**INPUT ROWS:**
—————

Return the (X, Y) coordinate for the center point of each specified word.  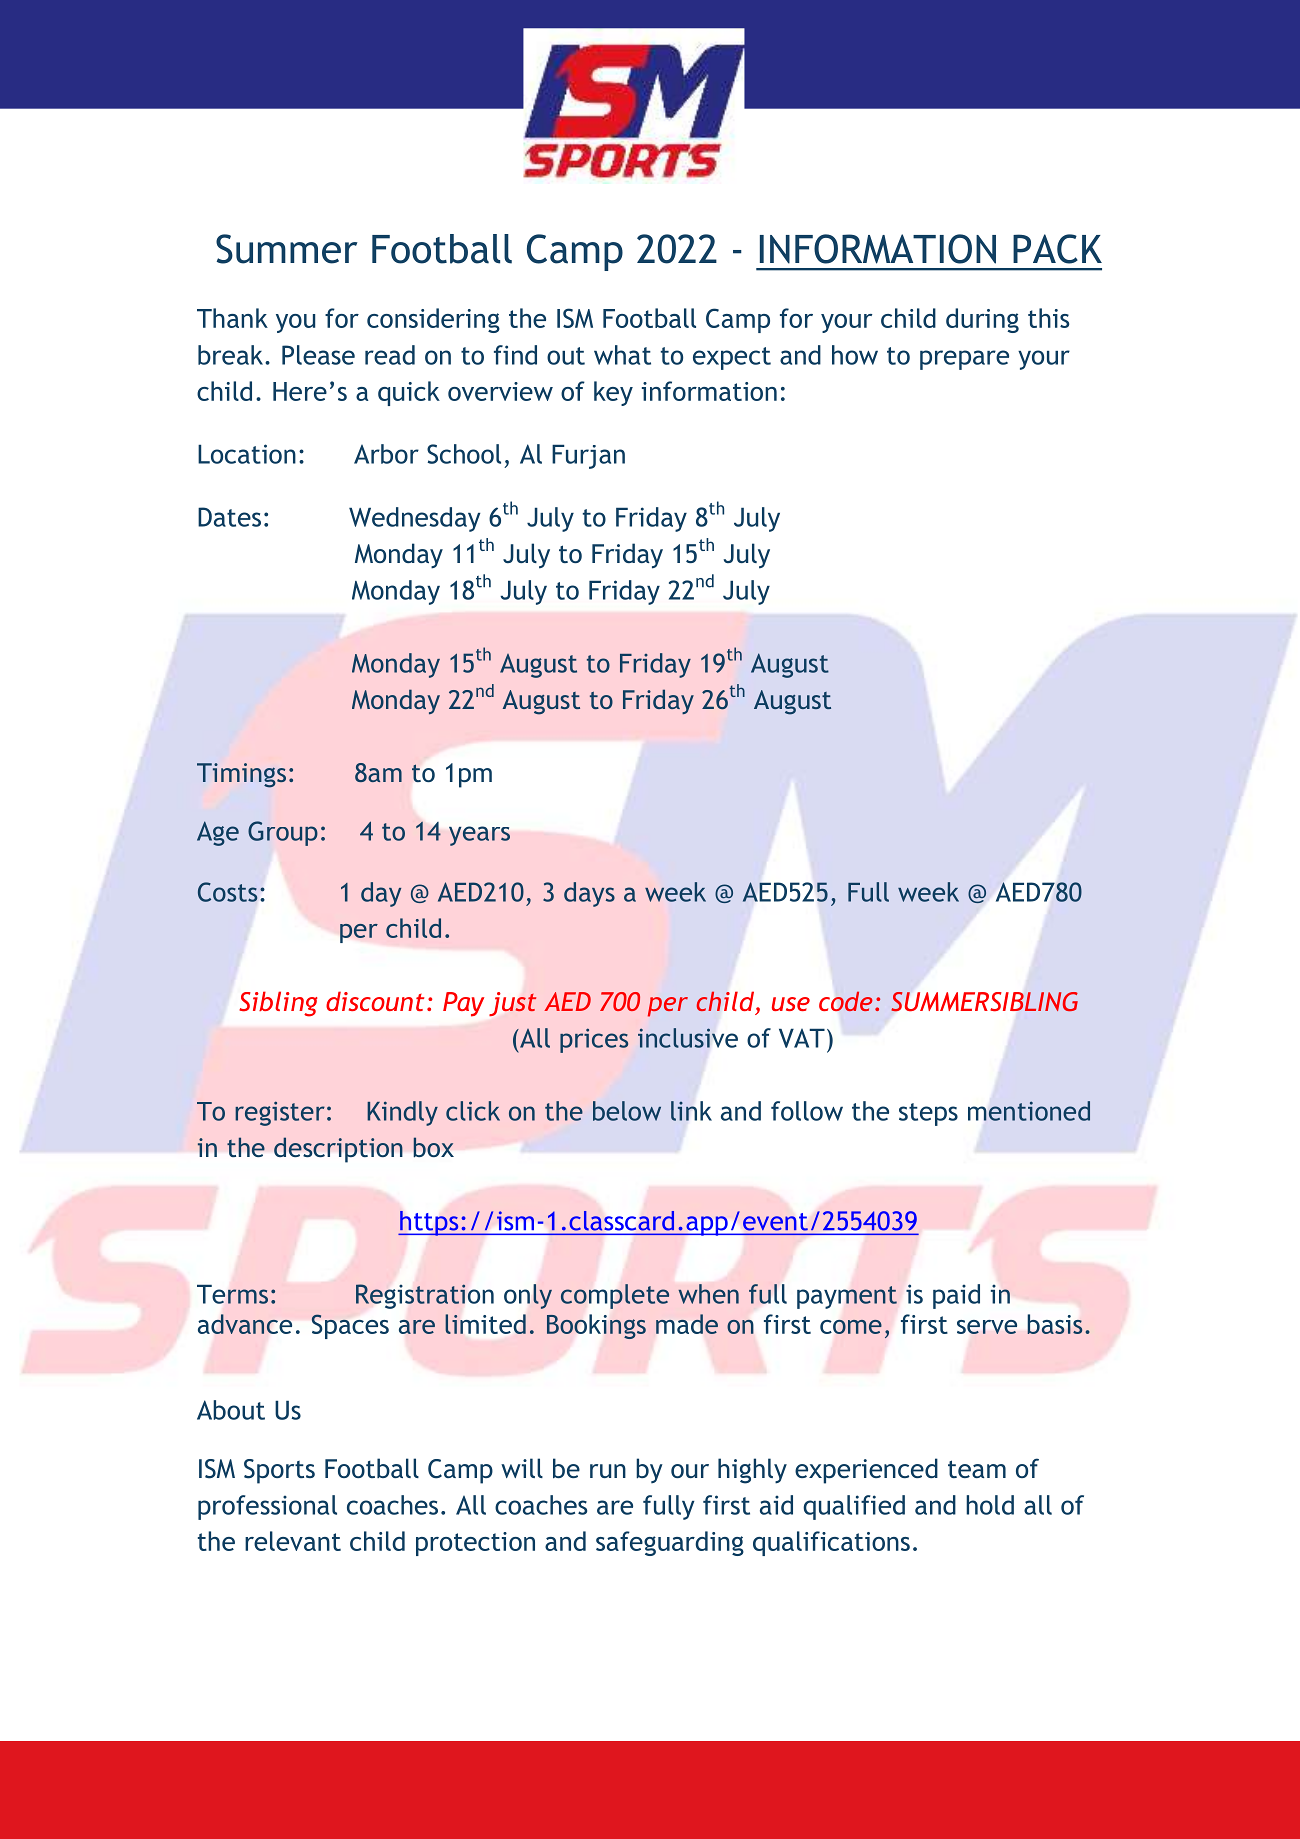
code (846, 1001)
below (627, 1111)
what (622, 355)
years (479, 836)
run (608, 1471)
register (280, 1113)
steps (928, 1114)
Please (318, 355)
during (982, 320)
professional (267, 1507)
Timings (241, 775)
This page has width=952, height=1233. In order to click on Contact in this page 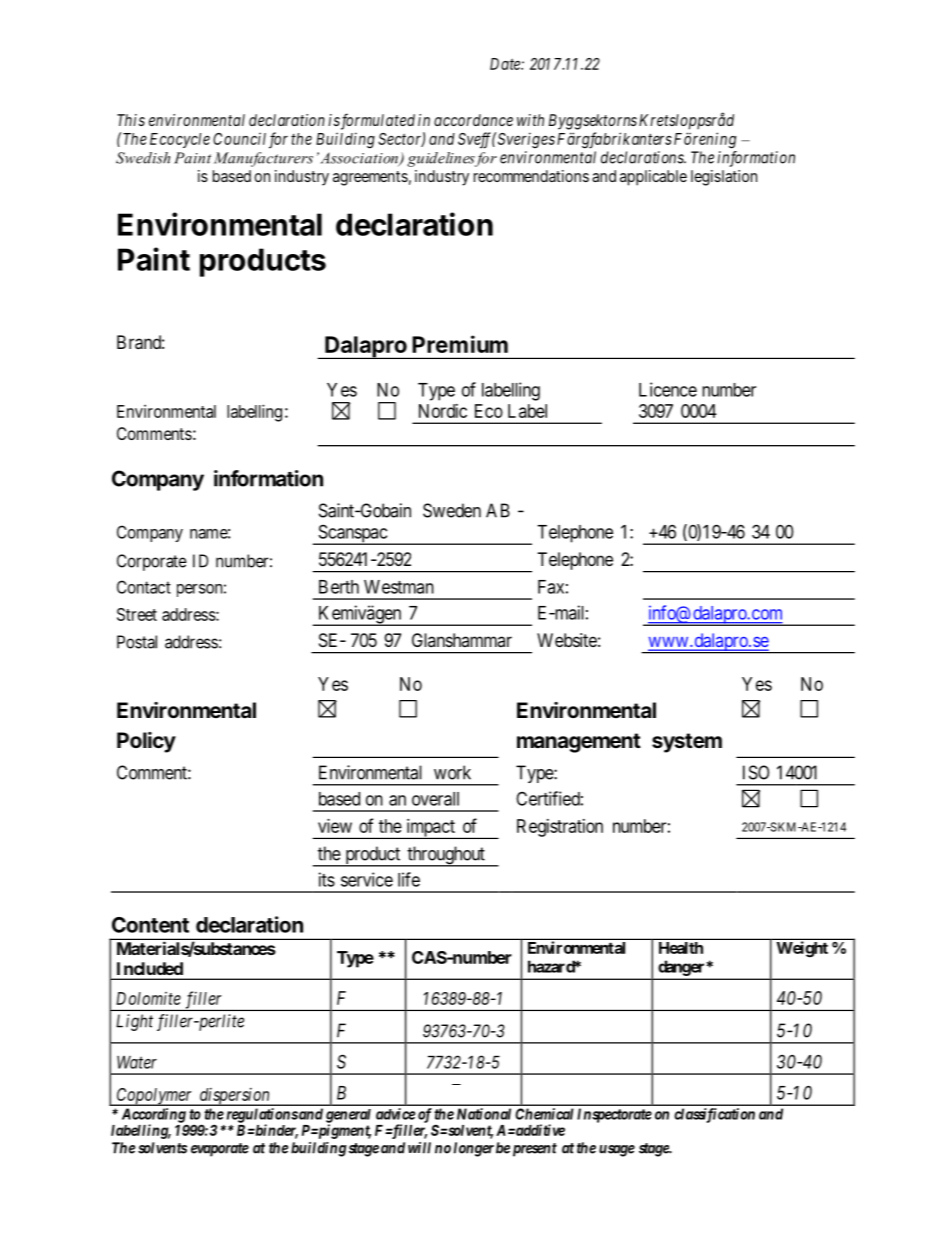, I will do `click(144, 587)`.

—————

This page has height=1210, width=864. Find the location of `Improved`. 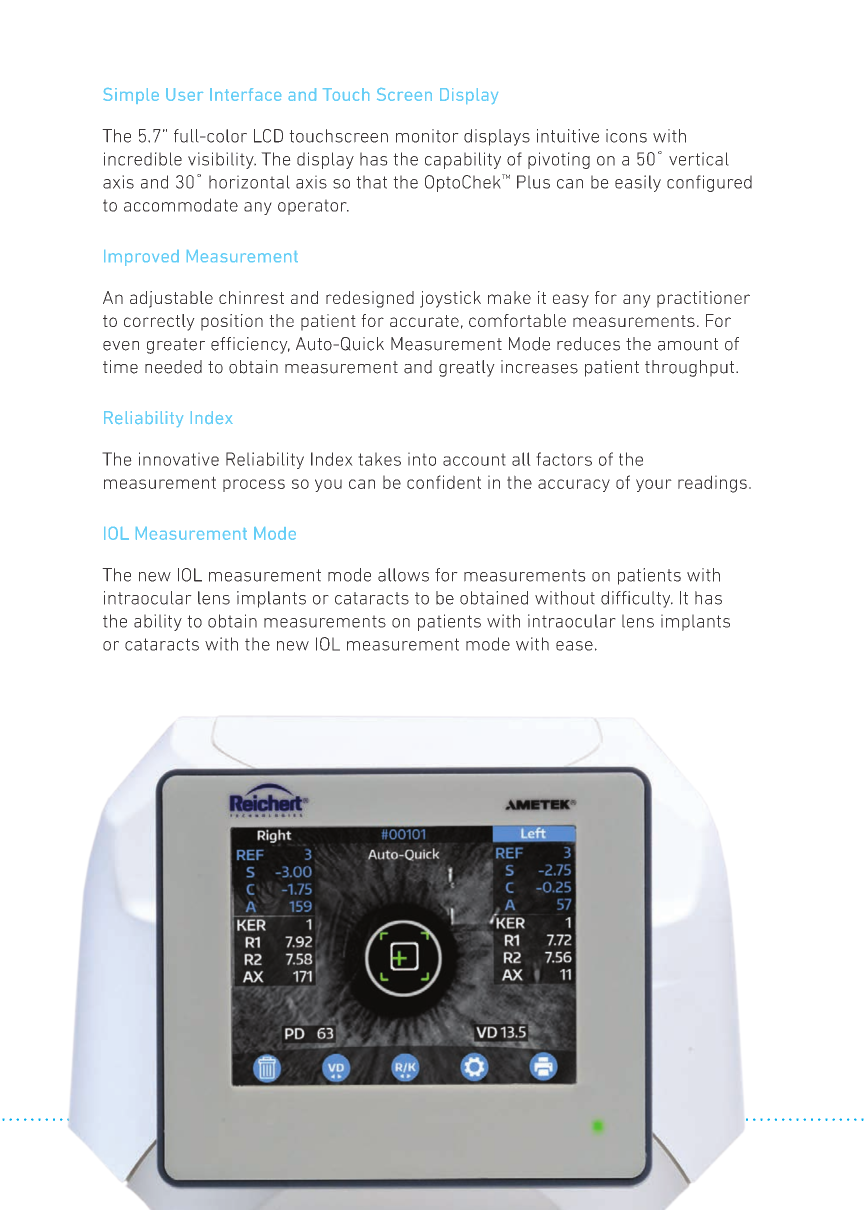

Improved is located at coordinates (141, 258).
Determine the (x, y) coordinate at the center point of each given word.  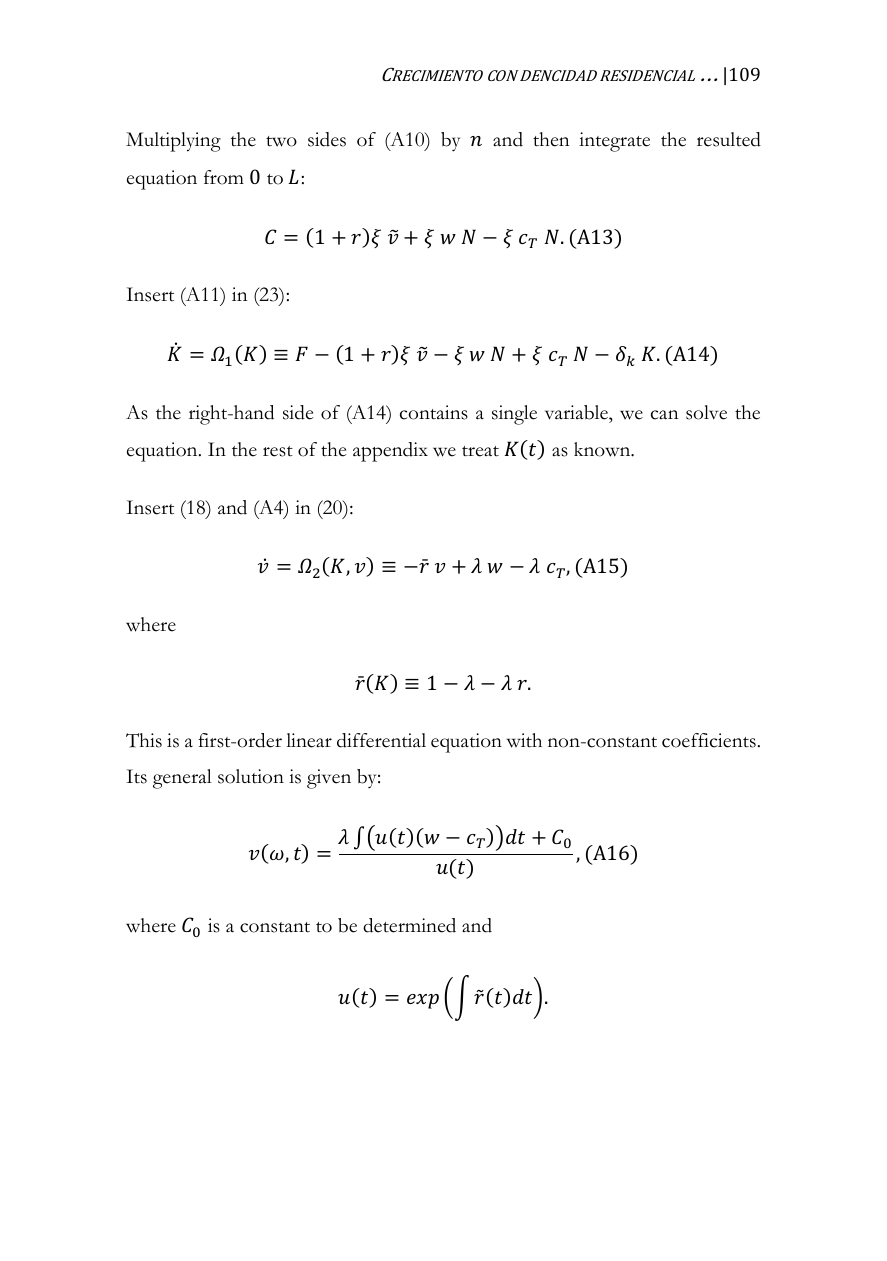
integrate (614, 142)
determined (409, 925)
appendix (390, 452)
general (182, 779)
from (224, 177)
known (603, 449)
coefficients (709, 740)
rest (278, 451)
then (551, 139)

—————

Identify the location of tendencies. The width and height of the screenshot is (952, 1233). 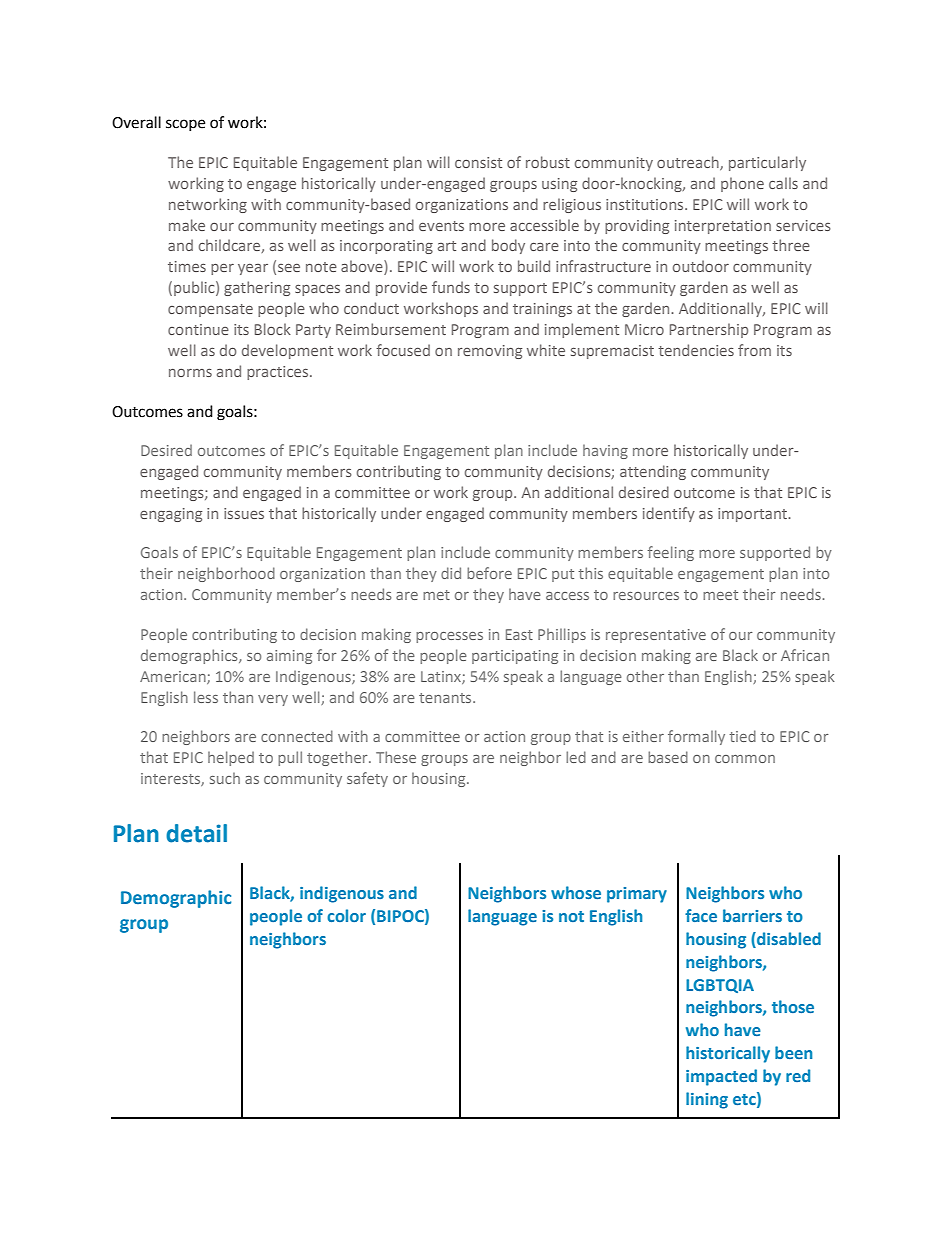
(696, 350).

—————

**OBJECTIVE:** Reproduce the stretch of the records from the line containing "This page has height=1210, width=864." through the line containing "determined (409, 925)", substituting "midpoint" for "center point" and leaving everything else unchanged. Omit the pictures from your answer.

**REPLY TO THE TASK:**
This page has height=1210, width=864. Find the location of `Improved`. 

Improved is located at coordinates (141, 258).
Determine the (x, y) coordinate at the midpoint of each given word.  
integrate (614, 142)
determined (409, 925)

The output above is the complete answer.